Saved data entries:
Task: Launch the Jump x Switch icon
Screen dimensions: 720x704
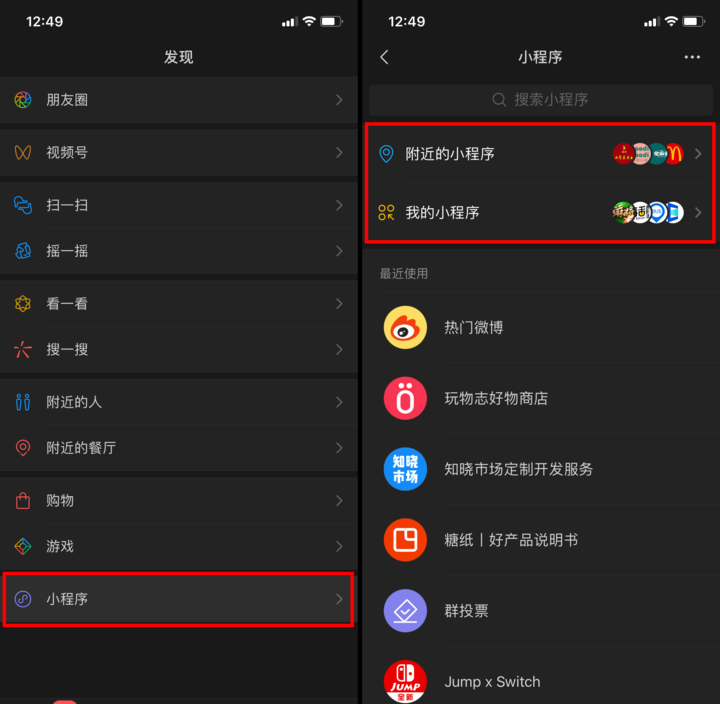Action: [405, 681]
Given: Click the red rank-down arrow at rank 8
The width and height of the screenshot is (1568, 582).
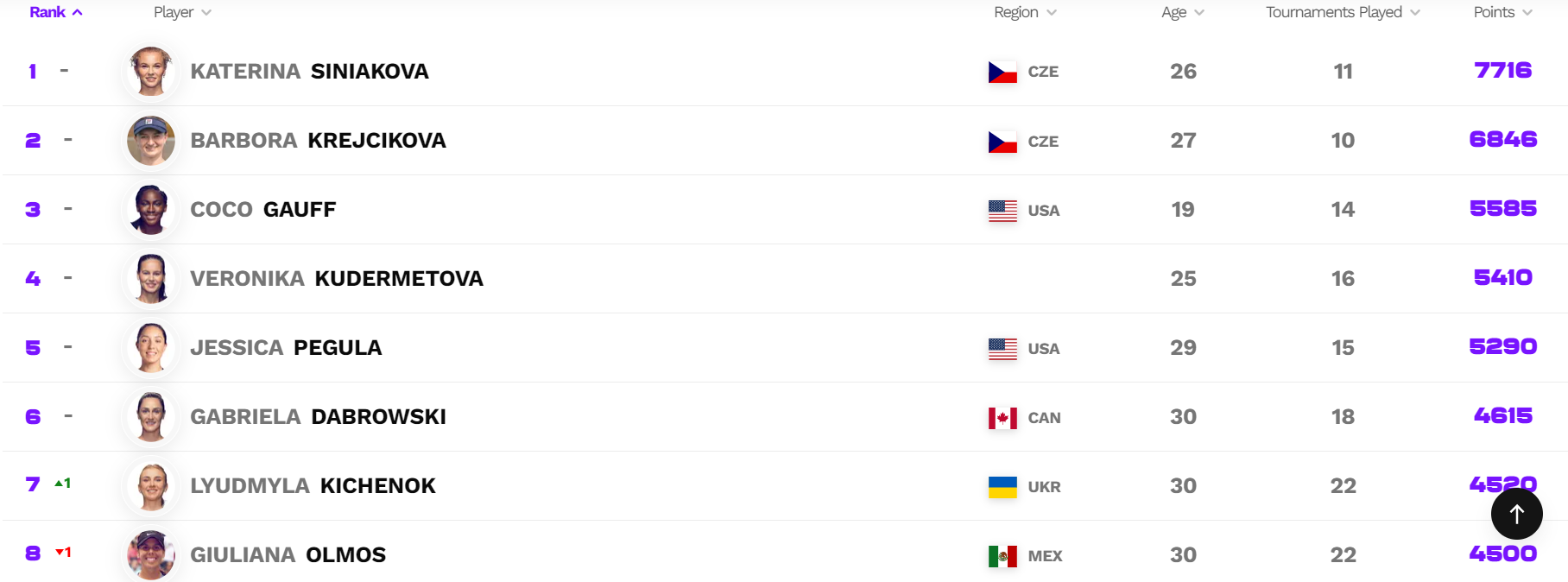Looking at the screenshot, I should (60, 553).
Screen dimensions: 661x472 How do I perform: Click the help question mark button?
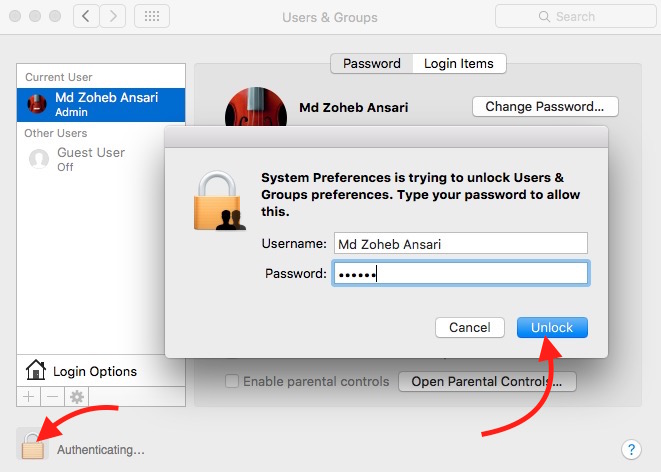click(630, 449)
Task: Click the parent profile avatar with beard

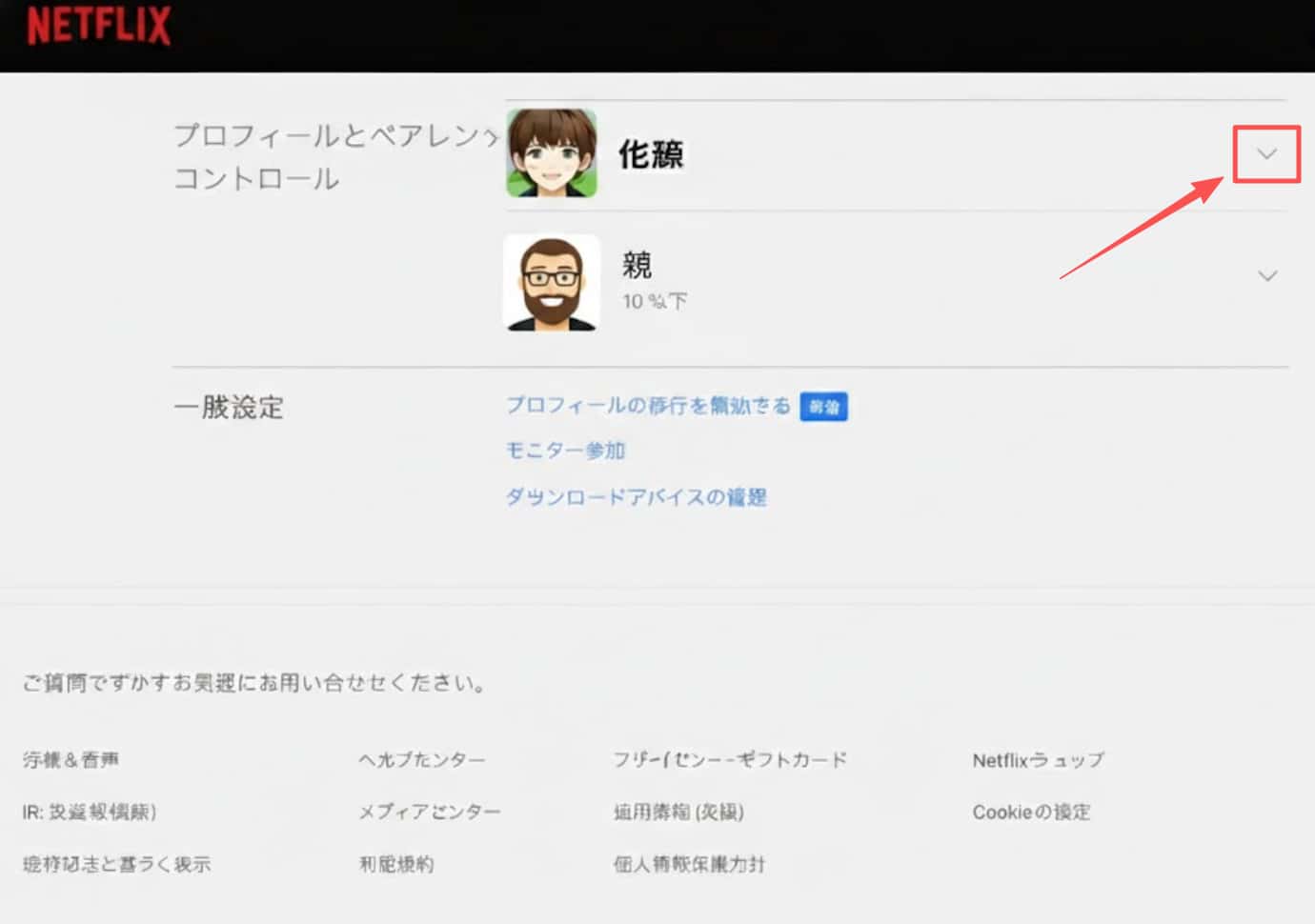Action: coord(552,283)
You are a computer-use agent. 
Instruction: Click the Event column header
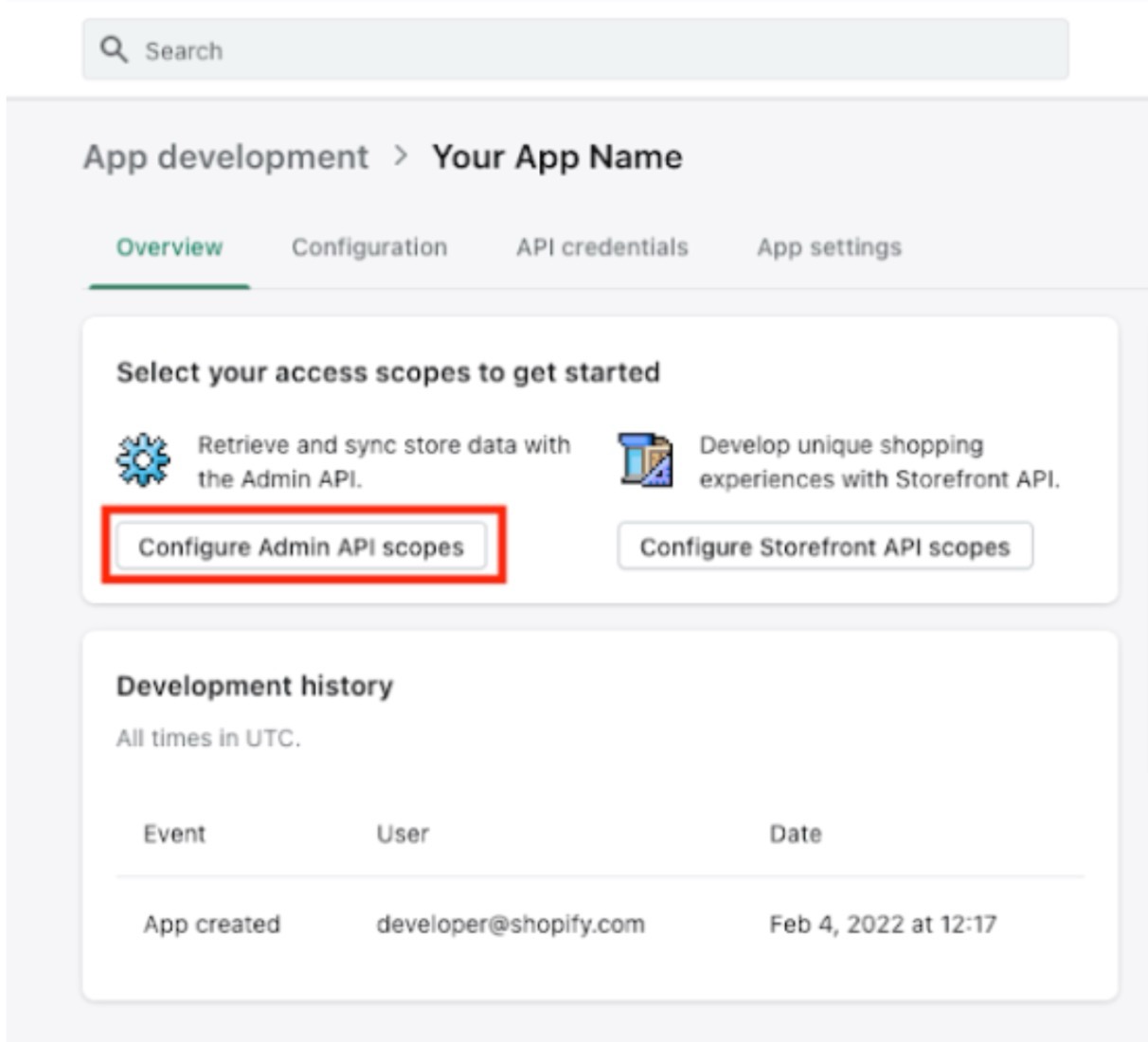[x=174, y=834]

*WHAT THE TASK ASKS*: What is needed is an exact printout of every record above, with the pictures left out.

*FINISHED EXERCISE*:
Task: Launch the Jump x Switch icon
Screen dimensions: 720x704
Action: [405, 681]
Given: Click the red rank-down arrow at rank 8
The width and height of the screenshot is (1568, 582).
Looking at the screenshot, I should (60, 553).
Screen dimensions: 661x472 How do I perform: Click the help question mark button?
click(630, 449)
Task: Click the parent profile avatar with beard

Action: coord(552,283)
You are a computer-use agent. 
Instruction: Click the Event column header
[x=174, y=834]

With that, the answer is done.